The guidelines for high school sports remains an ever-changing target, as the IHSA defined spectator restriction and contact days for winter sports for the 2020-2021 school year. The following clarification is scripted from the board minutes of a December 14, 2020, meeting.
The Board permitted the allowance of contact days for out-of-season IHSA sports (2020-21 fall, spring, and summer sports), as soon as the Illinois Department of Public Health (IDPH) and Governor J. B. Pritzker’s office lift Tier 3 mitigations. Contact days will be restricted to six hours per student-athlete, per sport, each week. They can include practices, drills, and intra-squad scrimmages allowable under IDPH guidance. Competition against any other high school, conducted in-State or out-of-State, is prohibited.
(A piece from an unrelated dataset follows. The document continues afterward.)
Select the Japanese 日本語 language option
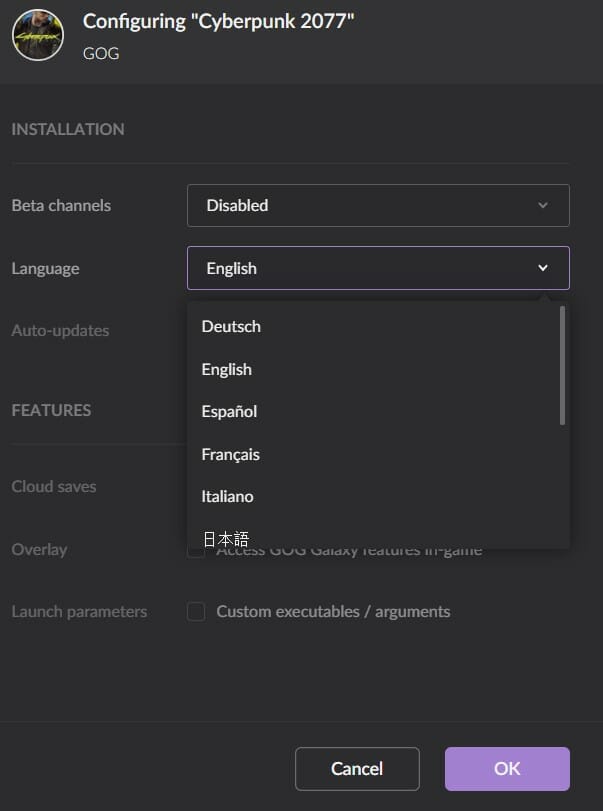The height and width of the screenshot is (811, 603). tap(226, 538)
The Board also approved a recommendation to adopt IHSA Spectator Guidelines for winter sports. The Spectator Guidelines were created by the IHSA Sports Medicine Advisory Committee and provide safety considerations for schools.
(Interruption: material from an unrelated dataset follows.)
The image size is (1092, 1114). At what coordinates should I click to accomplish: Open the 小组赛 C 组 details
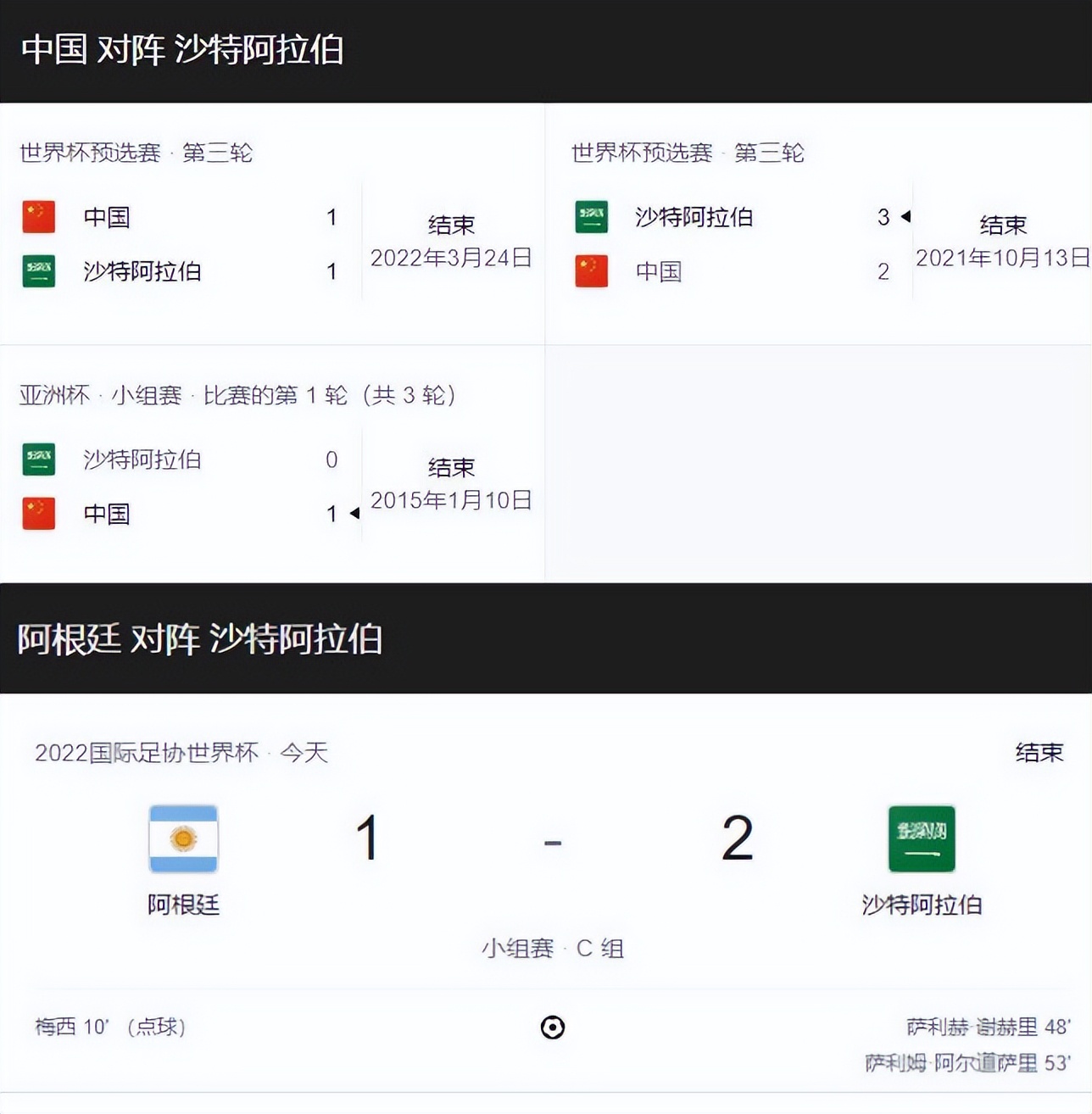[553, 949]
Spectators will be allowed at school competitions, but must wear masks and social distant at all times. Basketball spectators will be limited to two groups of 50, with each group located on the opposite sides of the gymnasium. Cheer/dance competition may have a group of 50 per school, but they must exit when the performing school finishes. Swimming and diving will have a limit of two spectators per participant.
IHSA Executive Director Craig Anderson stated, “The Board felt that it was important for the physical and mental health of our student-athletes to resume contacts days for all out-of-season sports as soon IDPH deems it safe. Winter sports are not included, as we anticipate all low-risk winter sports will be able to begin their seasons at the same time. Basketball remains the outlier in the equation. We hope to be able to conduct Basketball during the winter season, but if we cannot, Basketball will be provided the same contact day opportunity, as we determine where the Basketball seasons fits best, in the remainder of the school year.”
The IHSA understands the risk associated with the practices and competitions and notes that these guidelines may change.